When a Chinese furniture maker announced in November that it would open its first US factory in Virginia, Roy Dahlquist, an official with the state's economic development group, said the news signified "a growing trend that manufacturing is returning to the US".
To support his claim, the managing director of Asia for the Virginia Economic Development Partnership cited in an interview with China Daily "four Chinese companies that have established specific manufacturing operations across our state", including an electric generator manufacturer, a tissue converter and another furniture maker.
As Dalhquist sees it, the Chinese factory launch in Virginia was not just about creating 125 jobs in the Old Dominion, once a major furniture-making state, but also "the psychology of the fact that the industry is returning to some of its roots".
What is true is that various factors, notably the shrinking US-China wage gap and more competitive US energy costs, appear to be causing a trickle of manufacturing jobs that were lost decades ago to China and other low-cost emerging markets to flow back to the States. No actual evidence, however, exists to justify calling this phenomenon a "trend".
Just ask Yingying Xu, an economist with the Manufacturers Alliance for Productivity and Innovation, a Virginia-based industry research group.
Xu agreed that the US' slower-rising labor costs are pulling in new domestic and foreign manufacturing investment. In recent years, China's labor costs have swollen at a 15 to 16 percent annual rate. By contrast, US labor costs have grown at a far-lower 2 to 3 percent rate.
But there's more.
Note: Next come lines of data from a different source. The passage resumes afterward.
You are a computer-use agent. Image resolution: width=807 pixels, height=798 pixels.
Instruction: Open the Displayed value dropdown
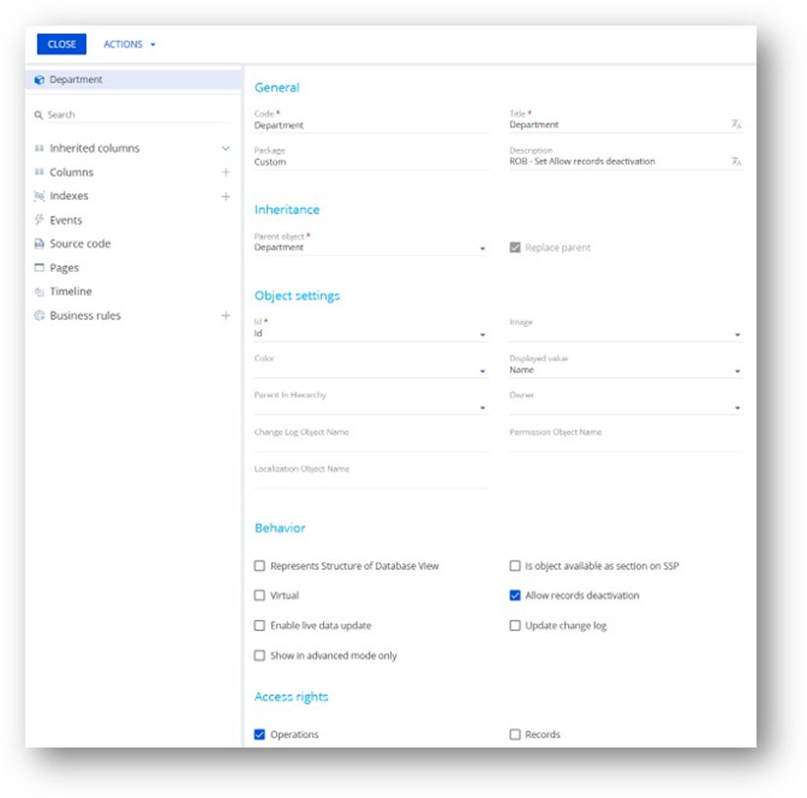[x=737, y=371]
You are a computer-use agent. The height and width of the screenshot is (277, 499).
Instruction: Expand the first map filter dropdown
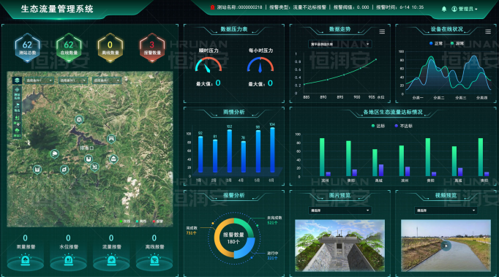(40, 80)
Companies that had outsourced production to an emerging market may have neglected to carefully weigh what Xu calls "hidden" costs - including transportation, logistics, intellectual property and other costs related to operating factories thousands of miles from a home base.
"Some companies might not have thought it through before they originally moved production to China," she said.
"So now when China's labor costs went up, they started to rethink their strategy to see if it made sense to produce in China and ship it back to the US market for their US customers."
That's where the US' access to cheap natural gas, which keeps down energy costs, makes investing in manufacturing there look even better.
But Xu cautioned against calling signs of a pickup in US manufacturing a "trend".
A trend is "usually something where you have statistics to back it up," she said. "For the past two or three years, we have more people talking about the resurgence of manufacturing in the US. We do hear from the media that lots of big companies, such as General Motors and Ford, have opened new plants in the US to serve US customers," she said.
"You've heard that even smaller companies now feel it makes more sense to produce in the US to serve their US customers instead of producing it in China and shipping it back. This is all anecdotal evidence. I would be hesitant to call it a trend because it hasn't shown up in statistics yet," she added.
So what's ahead for the manufacturing industry? "For the next several years, I would see a more balanced approach," Xu said. "Companies will continue to invest more in emerging markets, but over time, they will consider opening plants to produce more domestically as well. It will be a more balanced approach than it was several years ago."
At bottom, the rebalancing will have an "insignificant impact on China's growth, but it will probably have more impact on US manufacturing production and US economic growth", according to Xu.
The important thing to keep in mind, she said, is that "a lot of factors go into manufacturing - it's not just one thing or another."